** Given text **
--------------------
A project log for Ultra Low Power Feather Development Board

Ultra low powered feather form-factor development board based on the SAML21 microcontroller

jake-wachlinJake Wachlin 05/10/2020 at 21:590 Comments

Version 2 hardware arrived and I've been testing it. The main improvements from version 1 are:

All of these updates thankfully worked right away, and the board was ready to test. The pictures below show the board fully assembled, except the supercapacitor is taped in so I can easily remove it.


SO...DOES IT WORK?
--------------------
** Provided material **
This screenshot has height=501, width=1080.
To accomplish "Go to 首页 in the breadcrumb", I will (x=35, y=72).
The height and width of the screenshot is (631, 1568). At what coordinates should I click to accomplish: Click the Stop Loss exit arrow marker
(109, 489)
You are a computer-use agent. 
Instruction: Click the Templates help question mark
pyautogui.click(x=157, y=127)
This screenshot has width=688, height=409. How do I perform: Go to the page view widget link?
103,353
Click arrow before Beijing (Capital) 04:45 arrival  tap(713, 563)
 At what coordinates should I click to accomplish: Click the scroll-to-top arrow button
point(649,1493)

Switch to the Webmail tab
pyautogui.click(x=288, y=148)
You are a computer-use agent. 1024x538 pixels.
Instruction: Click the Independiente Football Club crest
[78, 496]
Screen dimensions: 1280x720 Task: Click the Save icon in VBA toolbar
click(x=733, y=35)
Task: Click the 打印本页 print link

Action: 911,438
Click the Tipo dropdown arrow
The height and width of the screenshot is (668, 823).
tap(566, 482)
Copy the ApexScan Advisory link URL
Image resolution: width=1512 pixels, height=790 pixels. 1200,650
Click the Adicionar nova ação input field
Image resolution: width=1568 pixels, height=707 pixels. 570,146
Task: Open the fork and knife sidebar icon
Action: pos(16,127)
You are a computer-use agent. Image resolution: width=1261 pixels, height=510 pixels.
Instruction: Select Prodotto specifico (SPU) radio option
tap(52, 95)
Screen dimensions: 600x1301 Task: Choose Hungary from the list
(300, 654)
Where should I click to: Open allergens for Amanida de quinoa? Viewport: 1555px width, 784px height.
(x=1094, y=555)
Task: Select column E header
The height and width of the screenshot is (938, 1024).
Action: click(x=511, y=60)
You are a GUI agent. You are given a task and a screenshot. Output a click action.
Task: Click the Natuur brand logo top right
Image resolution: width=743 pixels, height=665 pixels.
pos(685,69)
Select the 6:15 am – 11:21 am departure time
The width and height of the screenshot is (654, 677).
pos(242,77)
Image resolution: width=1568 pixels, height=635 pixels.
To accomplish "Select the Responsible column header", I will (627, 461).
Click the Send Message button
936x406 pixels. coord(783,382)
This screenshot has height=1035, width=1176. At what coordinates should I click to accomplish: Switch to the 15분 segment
--------------------
** Exercises to complete **
1. Answer these from the project log, one line each:
(a) Which microcontroller is the board based on?
(b) Which hardware version arrived for testing?
(c) Which part of the assembled board is taped in?
2. Return everything in the project log from "A project log" down to "SO...DOES IT WORK?", copied exactly.
3. In one to three sentences, explain why the supercapacitor on the assembled board in the project log is taped in.

** Solutions per task **
1.
(a) The SAML21 microcontroller.
(b) Version 2.
(c) The supercapacitor.

2.
A project log for Ultra Low Power Feather Development Board

Ultra low powered feather form-factor development board based on the SAML21 microcontroller

jake-wachlinJake Wachlin 05/10/2020 at 21:590 Comments

Version 2 hardware arrived and I've been testing it. The main improvements from version 1 are:

All of these updates thankfully worked right away, and the board was ready to test. The pictures below show the board fully assembled, except the supercapacitor is taped in so I can easily remove it.


SO...DOES IT WORK?

3. The supercapacitor is taped in so it can be removed easily. Apart from that part, the board is fully assembled.